Série d'exercices
A. Relevez toutes les personnes désignées par un prénom et un nom dans l'entretien sur le parcours d'opticienne.
B. Recopiez à l'identique les lignes des enregistrements, de celle qui contient « The width and height of the screenshot is (1397, 868). » jusqu'à la fin des enregistrements, bornes comprises.

Document
Histoires d’opticiens : Ambre Garcia, Girlboss
Dans le petit monde de l’optique, les talents ne sont pas rares, et les histoires d’opticiens sont souvent étonnantes. Ambre Garcia a vu son parcours jonché de bonnes comme de mauvaises expériences. Elle a su toutes les mettre à profit pour s’engager dans une démarche entrepreneuriale originale, dans laquelle l’innovation et le dépassement de soi sont les principaux moteurs. Elle n’oublie pas non plus toutes les rencontres qui ont fait d’elle l’opticienne qu’elle est aujourd’hui. Interview.
Histoires d’opticiens : Ambre Garcia, un parcours ponctué de rencontres
Bonjour Ambre, et merci de répondre à nos questions. Pouvez-vous nous décrire en quelques mots votre parcours ?
J’ai obtenu avec tout juste la moyenne un BTS OL à l’ISO Toulouse en alternance dans une grande enseigne. J’ai été réorientée dès la première année par mes professeurs et encouragée par ma première directrice en optique, Isabelle Pascual, une femme que je n’oublierais jamais, une pro du « leadership« . Si j’ai continué mon cursus dans le monde de l’optique, c’est grâce à elle.
J’ai décidé de partir de cette enseigne qui avait fortement changé et au sein de laquelle je ne me retrouvais plus. À partir de là, avec Damien Miglietta alias « le fou de la lunette », nous avons créé notre propre enseigne Désir d’y voir en 2011. Damien avait eu la chance, à l’époque, de travailler aux cotés de la famille Lebrati, que nous saluons chaleureusement.

Extrait de données
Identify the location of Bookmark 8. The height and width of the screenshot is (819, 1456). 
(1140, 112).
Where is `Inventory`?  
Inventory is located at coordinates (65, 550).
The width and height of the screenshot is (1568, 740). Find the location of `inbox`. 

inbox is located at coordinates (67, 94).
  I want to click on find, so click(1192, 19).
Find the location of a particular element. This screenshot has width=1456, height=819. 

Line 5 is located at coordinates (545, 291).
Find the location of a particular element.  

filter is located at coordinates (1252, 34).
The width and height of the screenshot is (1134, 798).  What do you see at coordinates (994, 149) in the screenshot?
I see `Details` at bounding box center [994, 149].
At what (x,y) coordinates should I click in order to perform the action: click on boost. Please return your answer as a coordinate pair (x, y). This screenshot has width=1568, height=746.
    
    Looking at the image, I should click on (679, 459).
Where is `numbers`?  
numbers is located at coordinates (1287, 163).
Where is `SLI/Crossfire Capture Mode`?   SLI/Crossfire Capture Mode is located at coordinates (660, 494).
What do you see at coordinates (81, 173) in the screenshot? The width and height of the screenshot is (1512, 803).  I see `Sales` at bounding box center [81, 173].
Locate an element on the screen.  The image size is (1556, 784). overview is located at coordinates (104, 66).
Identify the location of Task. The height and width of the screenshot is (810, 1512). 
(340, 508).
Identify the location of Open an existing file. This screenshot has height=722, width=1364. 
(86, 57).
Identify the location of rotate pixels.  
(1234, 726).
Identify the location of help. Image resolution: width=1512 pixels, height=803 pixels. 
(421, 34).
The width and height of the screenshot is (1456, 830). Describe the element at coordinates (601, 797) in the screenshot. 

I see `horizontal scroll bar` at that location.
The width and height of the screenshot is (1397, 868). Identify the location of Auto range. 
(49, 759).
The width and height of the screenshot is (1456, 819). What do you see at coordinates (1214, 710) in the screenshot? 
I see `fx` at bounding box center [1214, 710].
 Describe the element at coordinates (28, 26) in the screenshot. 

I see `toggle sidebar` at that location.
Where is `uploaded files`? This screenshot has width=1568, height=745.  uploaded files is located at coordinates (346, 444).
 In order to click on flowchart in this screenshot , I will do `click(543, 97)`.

Corrigé des exercices
A. Ambre Garcia, Isabelle Pascual, Damien Miglietta

B.
The width and height of the screenshot is (1397, 868). Identify the location of Auto range. 
(49, 759).
The width and height of the screenshot is (1456, 819). What do you see at coordinates (1214, 710) in the screenshot? 
I see `fx` at bounding box center [1214, 710].
 Describe the element at coordinates (28, 26) in the screenshot. 

I see `toggle sidebar` at that location.
Where is `uploaded files`? This screenshot has width=1568, height=745.  uploaded files is located at coordinates (346, 444).
 In order to click on flowchart in this screenshot , I will do `click(543, 97)`.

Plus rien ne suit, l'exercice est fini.